La idea era tomar todo lo que estuviera en los márgenes del discurso transicional. Todo lo que cuestionara la simulada “amistad cívica consensuada” de las tres décadas posdictatoriales. Al extremo incluso de darle un espacio a Checho Hirane y televisar sus delirios de Radio Agricultura.
Luego de haberse quedado pegado en eso y esperar que la sola idea de tener la razón los hiciera tener éxito, el canal terminó con problemas económicos graves por no tener una estrategia comercial más allá de la eterna espera de un “Chile justo”, sin saber muy bien en qué consistía eso tampoco.
Con el paso del tiempo, como sucede en toda crisis de la intensidad de la que aún vivimos, los ánimos cambian y las prioridades y molestias fluctúan. Como sabemos y se ha repetido hasta el cansancio, las seguridades que busca la ciudadanía han ido mutando. Y, por lo mismo, el tono también.
¿Qué pasó entonces? Apareció un programa por internet y por cable que tomó la posta de La Red, pero con otra lógica, con la necesidad de convertirse en una especie de intérprete de un nuevo malestar, que sería el de la inseguridad, el del enojo en contra del gobierno de Gabriel Boric y con lo que significó la Convención Constituyente.
Si bien este programa tuvo una versión más calmada en medio de las elecciones de convencionales, hace un año y tanto, y como una clara campaña por el Rechazo del texto constitucional pasado, se convirtió en una delirante guerra de escupitajos entre gente muy molesta no sólo con el progresismo (aunque haya quienes digan defenderlo en un panel de “izquierda”) sino también con ellos mismos, con sus vidas, con su rol en los medios tradicionales. Es cosa de ver al conductor y a algunos de sus panelistas, quienes parecen felices con su renacer televisivo.
Al igual que en el caso de La Red, quienes trabajan en Sin Filtros están convencidos de que tienen una misión. Creen fervientemente que cuestionan a lo establecido y que el poder los persigue por ser algo así como una bocanada de aire fresco en una prensa “censurada” según sus delirios. Tanto así que, de una manera muy inteligente, aprovecharon problemas de otra índole (al parecer con platas y auspiciadores) para alegar una supuesta censura de parte del gobierno en la que nunca profundizaron, sin dar detalles y siempre, de manera muy inteligente insisto, hablando someramente de lo que había sucedido.
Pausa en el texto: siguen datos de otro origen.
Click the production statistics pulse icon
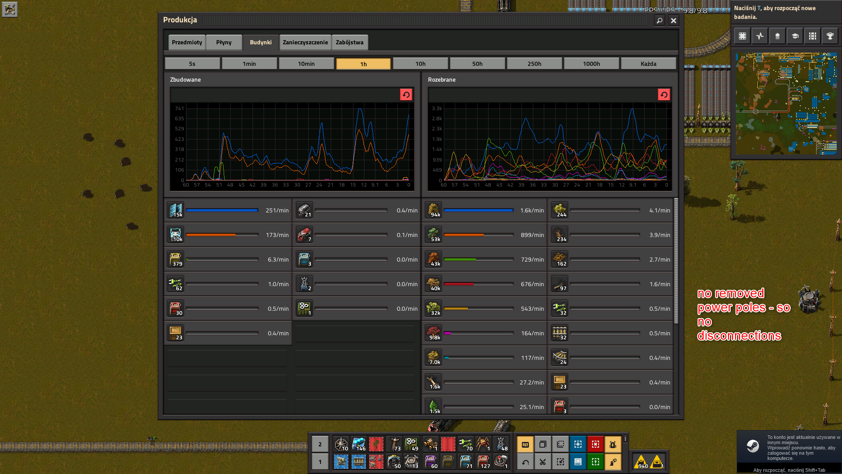Image resolution: width=842 pixels, height=474 pixels. pyautogui.click(x=760, y=36)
¿El resultado? Pararon un par de semanas y volvieron fortalecidos, con más gente pendiente de su vuelta, con más seguidores y vestidos de superhéroes imaginarios en contra de un gobierno sin poder alguno. Brillante, ¿no? Aprendieron del fracaso de La Red porque, a diferencia de la directiva del canal durante los años “estallistas”, tienen metas cortas, puntuales, sin grandes ilusiones. Van al objetivo, que en este caso parece ser que se apruebe el nuevo texto constitucional escrito casi enteramente por el Partido Republicano, cueste lo que cueste.